I ran water in the bathroom sink for a long time but it didn’t get cold. I brushed my teeth. I paced the scuffed, warped wooden floor. Black people were complicated. They had complicated passions I didn’t understand. I didn’t know anything about black people. I went down to the lobby to look at the mailbox to see whose name was on it.
I knocked on the caretaker lady’s door to get my mailbox key. I could hear the television. She was playing possum. I hated people who played possum. I knocked harder. Nothing. I went and stood in the front door of the building. I thought of writing Colette a long detailed letter explaining how I was feeling about Darla.

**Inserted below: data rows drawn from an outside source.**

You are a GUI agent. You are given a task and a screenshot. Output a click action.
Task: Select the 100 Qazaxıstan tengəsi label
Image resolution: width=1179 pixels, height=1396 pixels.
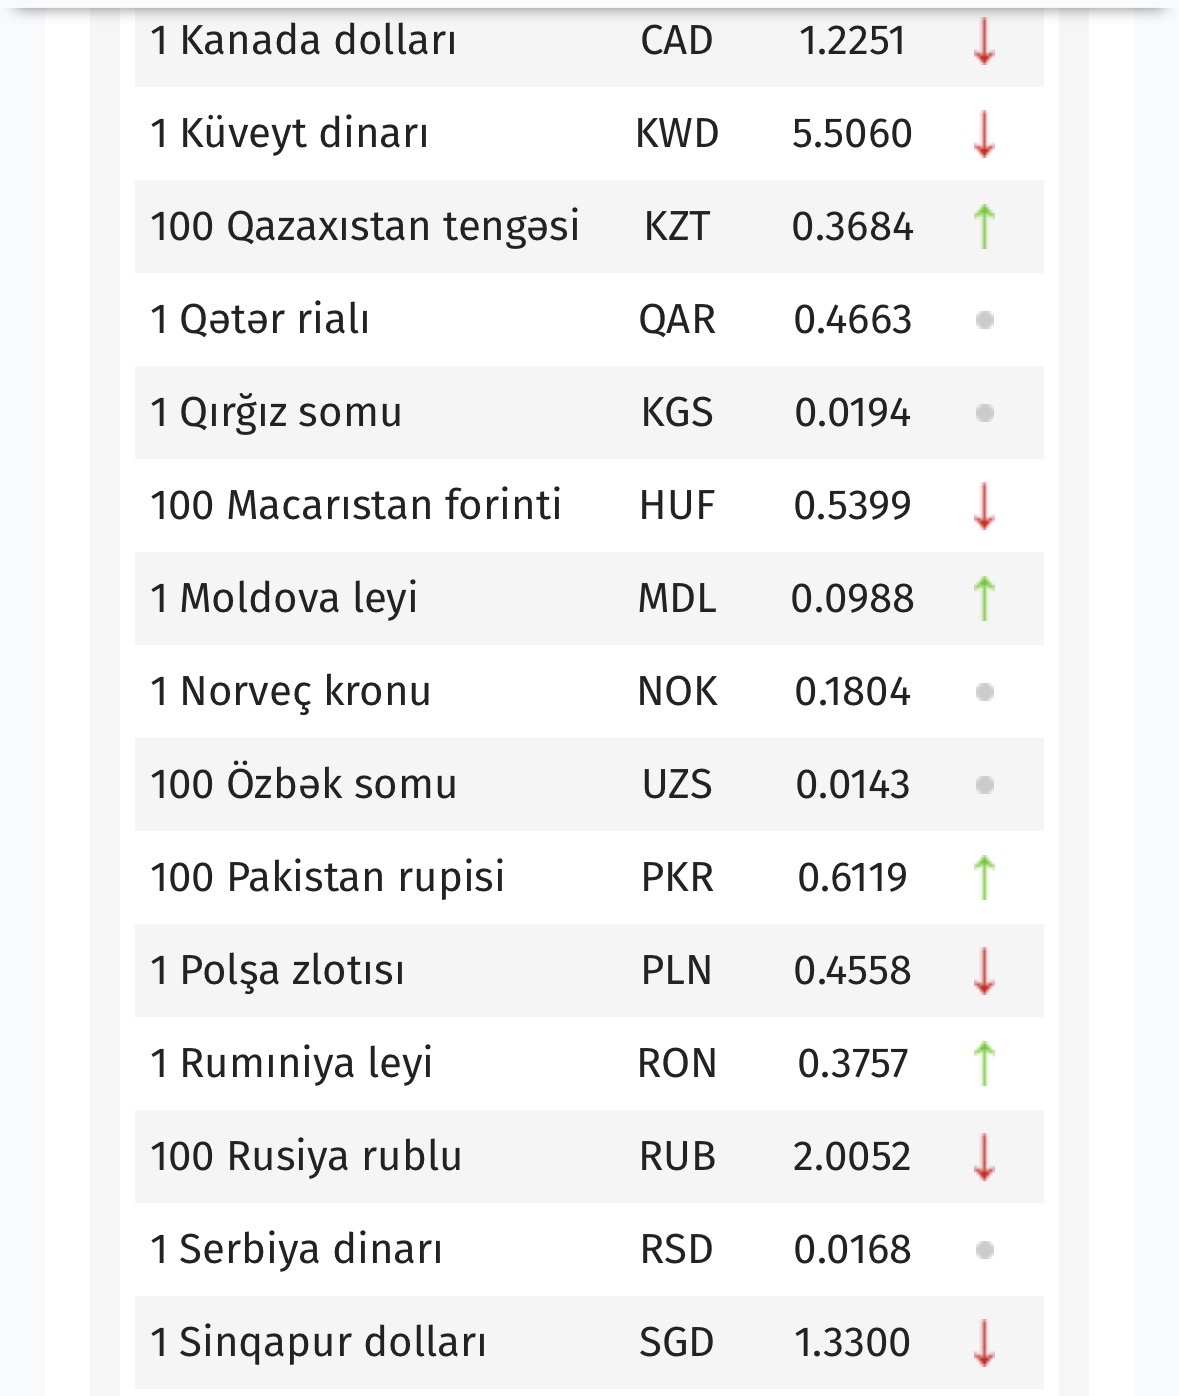pyautogui.click(x=365, y=226)
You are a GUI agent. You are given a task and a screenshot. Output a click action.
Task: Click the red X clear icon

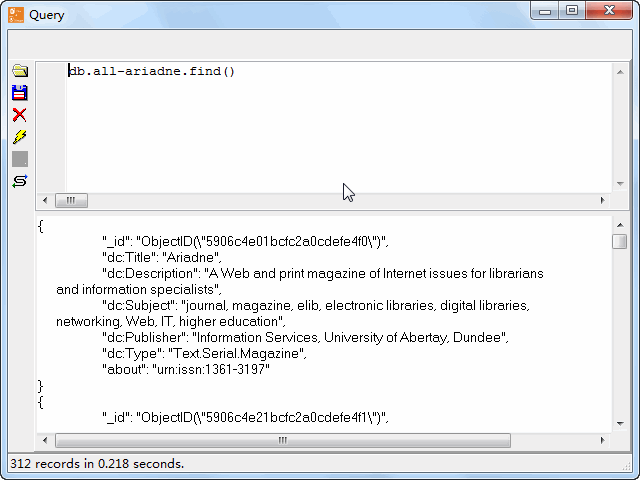[x=19, y=115]
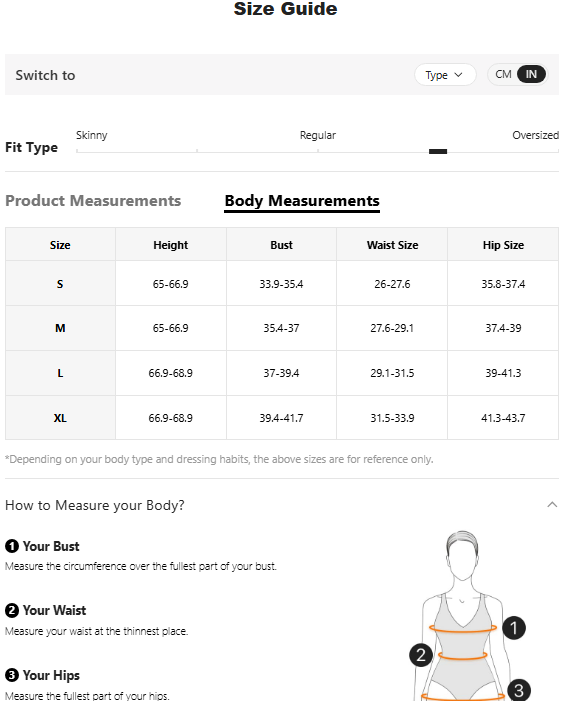Image resolution: width=566 pixels, height=713 pixels.
Task: Click the body silhouette illustration head
Action: tap(462, 555)
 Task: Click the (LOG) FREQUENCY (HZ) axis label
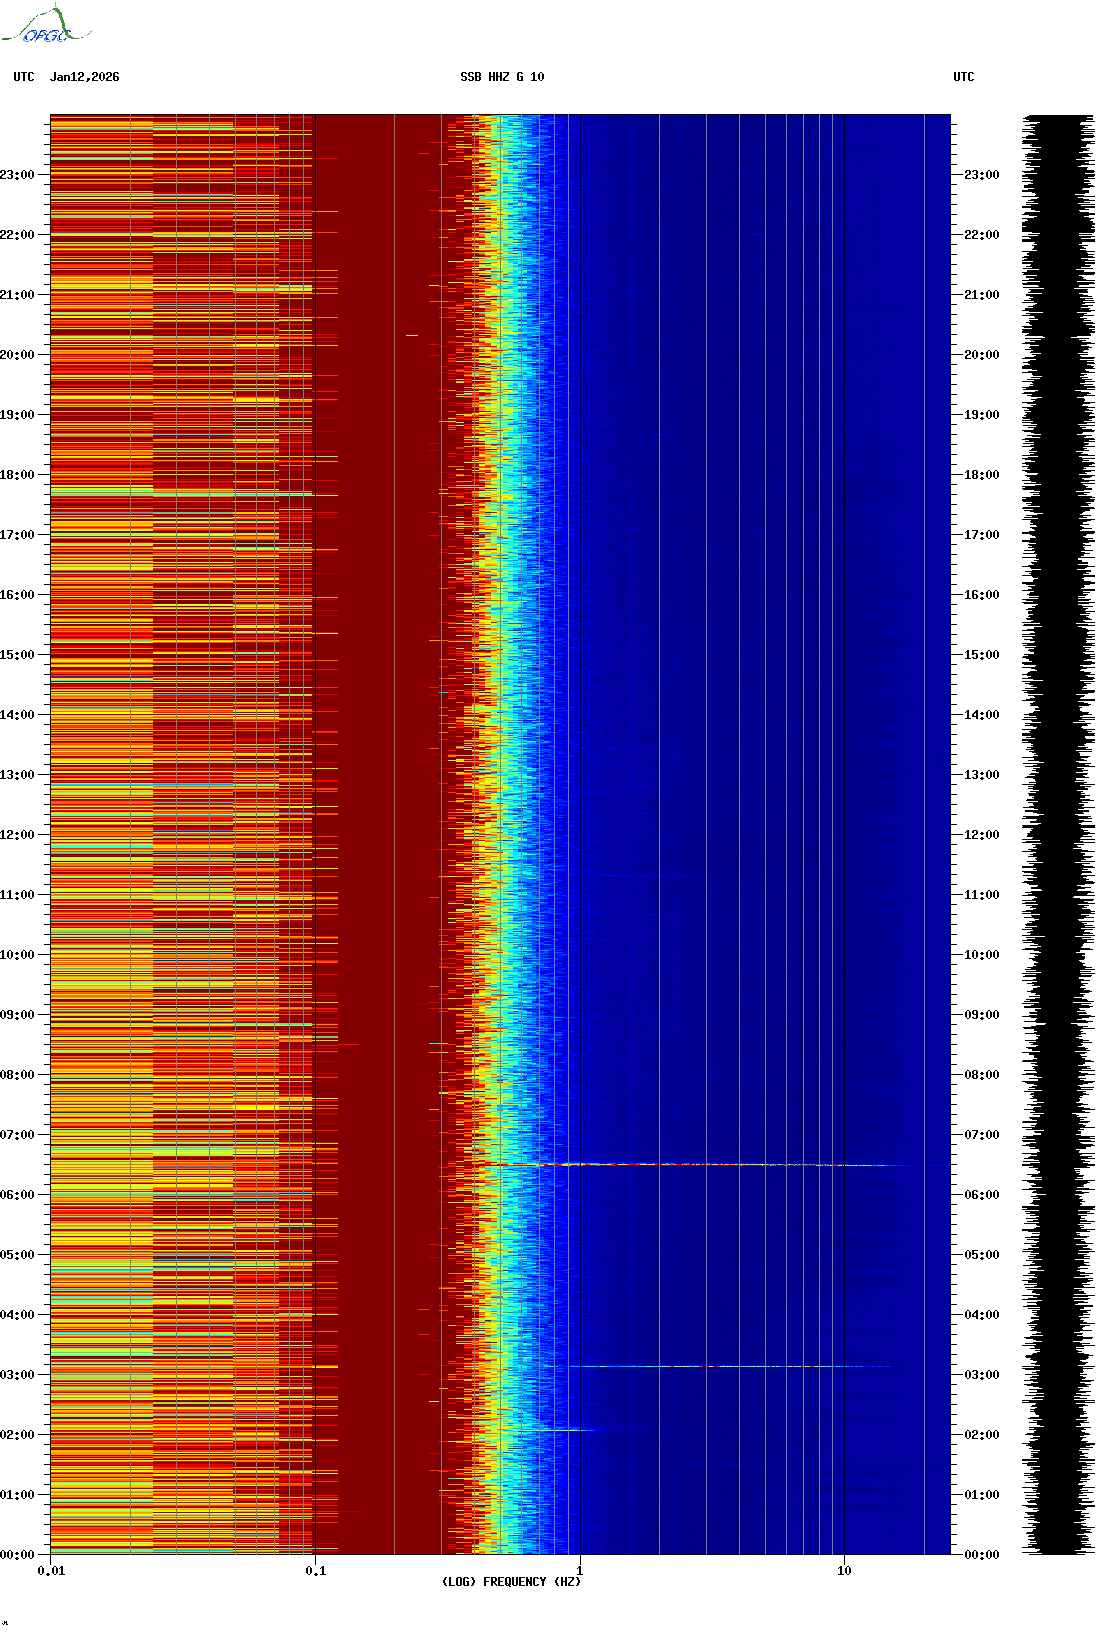[x=510, y=1582]
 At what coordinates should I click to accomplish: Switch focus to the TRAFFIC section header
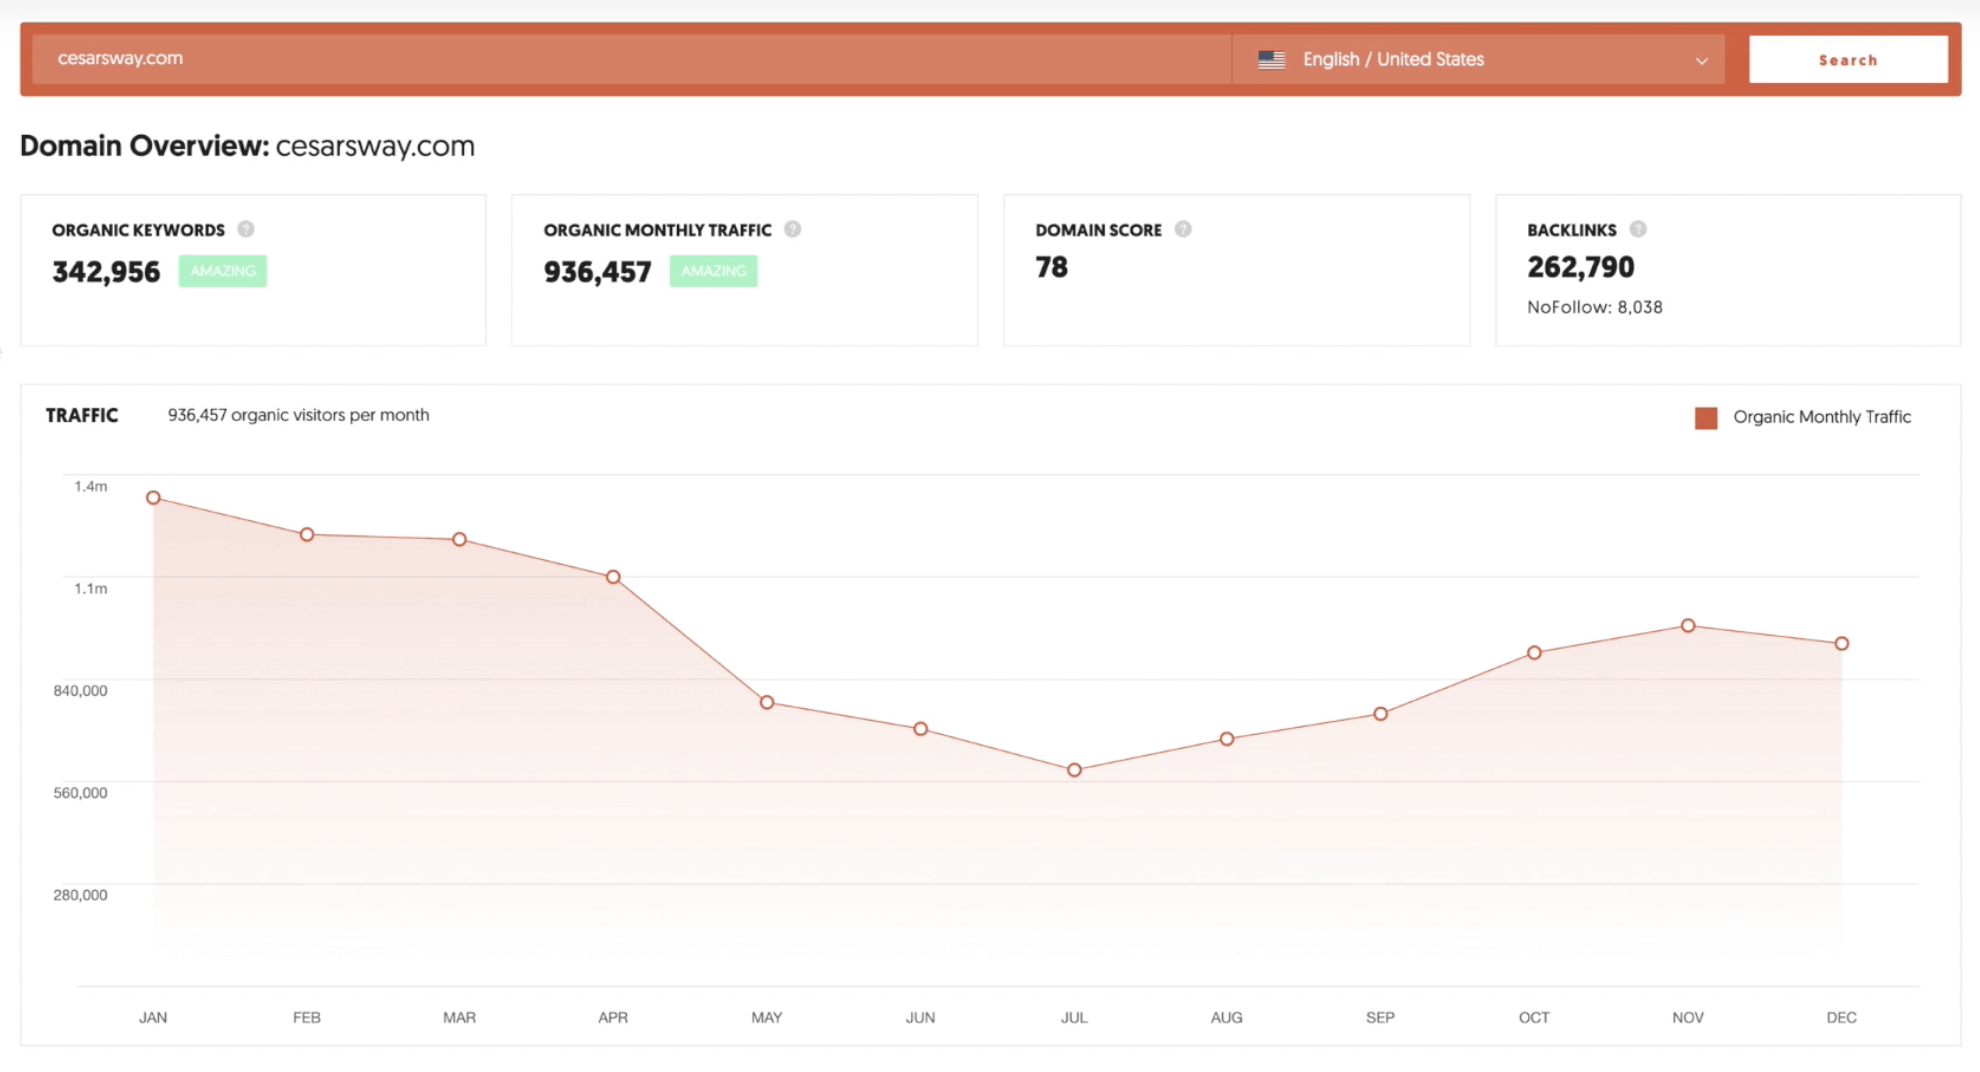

I went back up to my balcony to look at the start of dusk. My problems weren’t behind me. I hadn’t outsmarted anything. But I’d escaped. It had taken me five days to find a place, and I’d found it. Things were different now.
I needed to take a nap, but I didn’t want to because I wanted to sleep later. I picked my bike up and carried it into the hallway. I listened in front of the other upstairs door. I held my breath and listened. I carried my bike downstairs. I listened at the door on the first floor across from the caretaker lady. Were we the only ones living there?
I was about to knock on her door and ask, “Are we the only ones living here?” but I didn’t. I pushed the bike outside, put my left foot in the stirrup, hopped on, swung my right leg over the tube, and rode off.